“Only dimly did I hear the pupils’ re-sigh-tations of capital cities and islands and bays,” Harold Cooke, a student at the Great Village School, is reading aloud from “Primer Class” as we slip into a high-backed pew at what is now St. James United Church, caddy corner from Elizabeth Bishop’s childhood home. The front has been painted fairly recently, but the sides are peeling, and perhaps a visit from the steeplejack would not be amiss. Funds are needed, too, for the next panels in the Great Village Pergola Heritage Project, and we are here to help raise them, as part of the “Word in the Village” celebration held the last weekend in September. “I must go into the classroom now and join in the usual morning” – a pause as Harold catches his breath –“ songs.” A paragraph or so later we are descending the steps past the village children’s prize-winning haikus and cinquains about manners, stories of their own first days at school, and a framed photo of one of Uncle – no, Great Uncle George’s paintings. We’re going to the church hall, where a lovely corn-chowder-with-or-without-onion lunch, with biscuits and homemade strawberry jam, will be provided at a small charge for the benefit of the Great Village Community Association.
Afterwards, summoned by the tolling of the recast and rehung church bell, we return to the sanctuary to listen to “In the Village”. The walls of the sanctuary are painted in trompe-l’oeil stone blocks with somewhat disproportionately diminutive keystones over the arches. The central arch bears the motto “Worship the Lord in the beauty of holiness,” with the word ‘the’ carefully centered at its apex. It has no keystone. Today Bishop’s portrait as a child has been blown up and placed over the left-hand slotted board that in the old days would have borne two figures: the amount of last week’s collection and that of a year ago. Balancing it on the other side of the arch is the hymn-board: nos. 506 (“Take My Life and Let It Be”) and 544 (“In Gratitude and Humble Trust”).

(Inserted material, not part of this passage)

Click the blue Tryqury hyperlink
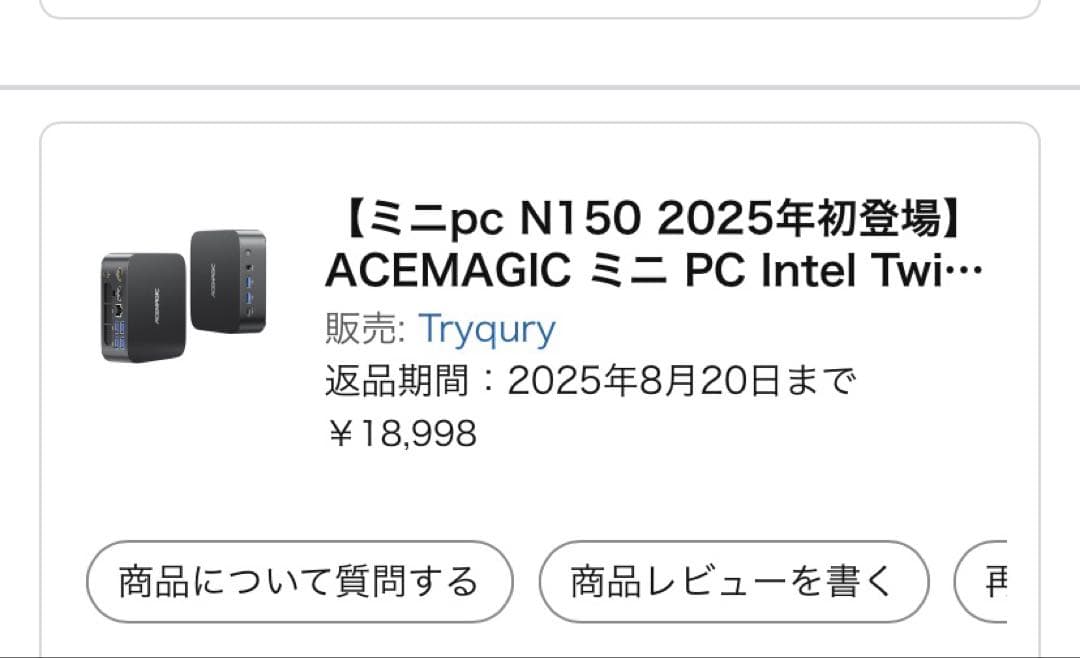Image resolution: width=1080 pixels, height=658 pixels. (x=489, y=328)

Sandra Barry, tutelary spirit for matters Bishop in Great Village, begins by reading lines from “One Art”, to prepare us for the unfortunate, unavoidable last-minute absence of CBC Radio One Mainstreet’s Carmen Klassen. There will be six readers, she tells us, and we shall proceed without intermission “right straight through”, as Bishop did the National Geographic of February 1918 (a copy of which, found in a second-hand shop in Evansville, Indiana, and purchased for a song, is kept now in the drawer of the desk in the library of her childhood home, caddy-corner across the road).
The reading begins. At once we are more aware than ever before of the music of Bishop’s prose: “Swiss skies – horizon – rims of eyes” as Anne Simpson reads. The story doesn’t suffer from disruption when the voices change, as we feared it might, -- whether from Lisa Lindo’s beautiful contralto to Alexander MacLeod’s deep baritone, or from Brian Bartlett’s New Brunswick twang to Susan Crowe’s lovely vowels and consonants, so familiar from her songs. A deepening, echoing silence fills the church as Susan reads from her thick edition with its two dangling book marks. The light from the green lamp on the pulpit catches the interlocking rings of her earrings, so that they flash figure-eights as her head moves. Clang. Slp. Tears come to our eyes (I asked afterwards – I wasn’t the only one) when we reach the sentence It sounds like a bell buoy out at sea.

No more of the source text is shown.